By Professor Anne Marie Rafferty
Let’s face it ‘workforce’ is not the sexiest of subjects. The combination of work + force suggests something hard and difficult is upon us. Yet everything in healthcare depends upon it. Patient safety can all too easily be captured by the technical and sexy subjects of Artificial Intelligence: wearables, promising techy short cuts to wicked, intractable solutions. We invest hope and hype in these and other techy totems. But the unalloyed truth is that safety is hard work principally because it is enabled by human interaction and practices, practices which are embodied, literally in the human frame and behaviours. Here at the Centre, we are keen to drop some depth charges into the murky waters of the workforce and its relationship with patient safety. Fortunately, we are not starting with a blank slate.
My area of interest is nursing and nurse staffing in particular and its impact on patient outcomes and experience.
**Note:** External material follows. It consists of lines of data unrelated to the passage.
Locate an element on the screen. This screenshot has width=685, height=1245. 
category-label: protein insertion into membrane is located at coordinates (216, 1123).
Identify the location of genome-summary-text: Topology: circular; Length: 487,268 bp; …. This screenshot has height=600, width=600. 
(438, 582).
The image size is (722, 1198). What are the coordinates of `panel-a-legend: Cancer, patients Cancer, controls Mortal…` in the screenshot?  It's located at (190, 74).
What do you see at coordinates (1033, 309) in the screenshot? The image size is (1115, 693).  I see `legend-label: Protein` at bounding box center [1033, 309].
Nurse staffing levels are associated with the safety grade of hospitals; that is not surprising since nurses are often credited with providing the ‘human touch’ in care and conversely condemned when they do not. Some of those measures are self-report by nurses but ‘feeling safe’ or having a sense of psychological safety and security is a vital part of what it means to be human and have confidence in the system. More than that staffing levels also predict patient mortality so have very real consequences for patients’ survival. One of the reasons nursing is so important is because it provides the surveillance system for patient safety and care including safety critical practices such as monitoring patients’ vital signs and picking up signals of patient deterioration.
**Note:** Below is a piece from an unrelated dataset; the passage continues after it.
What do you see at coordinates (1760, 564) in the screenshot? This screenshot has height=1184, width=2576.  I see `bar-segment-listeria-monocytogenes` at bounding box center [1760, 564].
I also trained as a historian and studied the symbiotic relationship between the rise of the hospital, scientific medical and nurse training. Nurses became necessary not only because they were the ‘stand-ins’ for doctors, their eyes and ears due to doctors who were only ever intermittently present on the wards. Not surprisingly, therefore, the early reform and training literature (late 19th Century), emphasised the need for a reliable witness to patient care and strict adherence to doctors’ orders. Training was the means of socialising nurses into conformity. This was no blind obedience or conformity. Doctors and Miss Nightingale appreciated ‘intelligent obedience’. In the case of doctors, the better-educated nurse was perceived as an asset in the sick room to translate the new therapeutics of medicine into practice, thus enabling the rise of the hospital from a place of dread to a place of relative safety.
Workforce and nursing especially is a facilitator both of ‘translation’ and ‘safety’; it is the ‘glue’ that connects patients to safety, translation and research. But it hinges on ‘safe’ staffing, having enough staff of the right grade mix in place to ensure a system can perform in a resilient manner. Easy to say difficult to do but building safe systems is a first important step.
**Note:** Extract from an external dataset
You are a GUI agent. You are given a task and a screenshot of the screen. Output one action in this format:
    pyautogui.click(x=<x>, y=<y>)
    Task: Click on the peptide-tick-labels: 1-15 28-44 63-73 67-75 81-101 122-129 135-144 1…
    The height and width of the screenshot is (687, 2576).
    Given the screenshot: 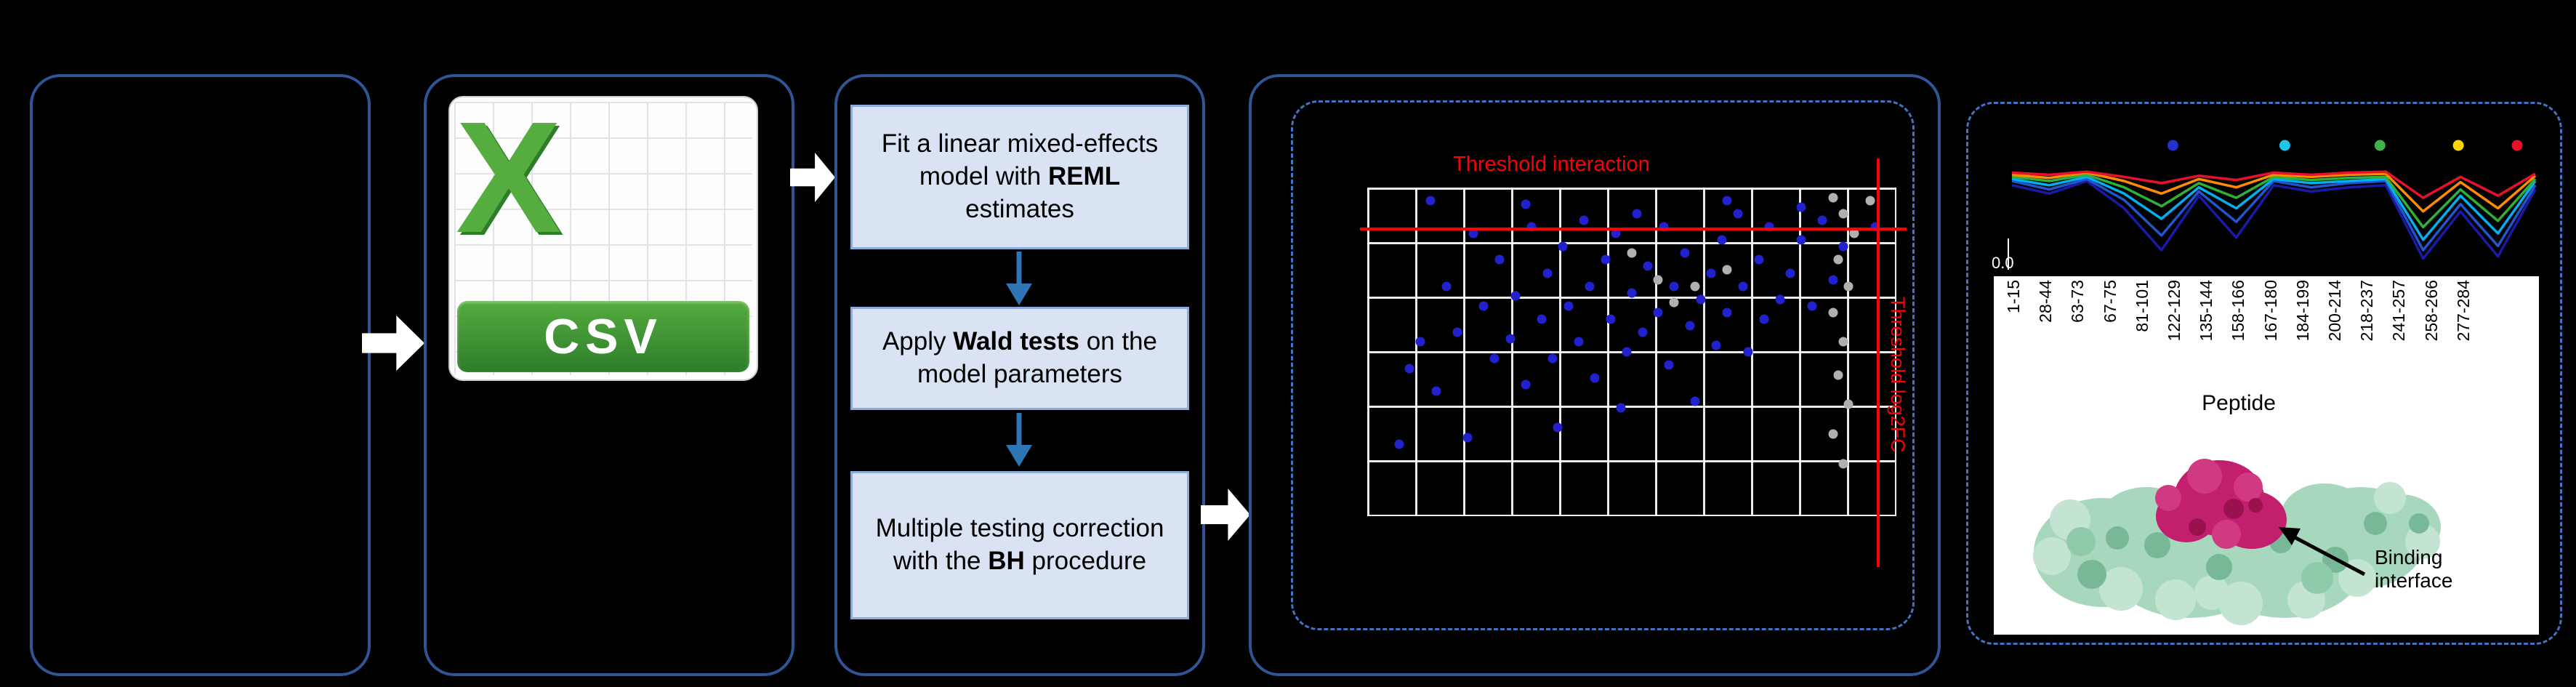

Thank you for this timely articulation of the role of nursing and the workforce more generally. In our work with research improvement teams including patients and carers at NIHR CLAHRC NWL, we notice the essential but often overlooked and undervalued skills of facilitation and translation held and shared by individuals in teams. In the desire to reduce variation and increase standardisation through protocol and standards -driven care, something about the overall ‘glue’ has become unstuck. The focus on patient flow risks diminishing further the rapport that is required to enable, patients, carers and staff to have conversations about concerns, hunches and ultimately safety.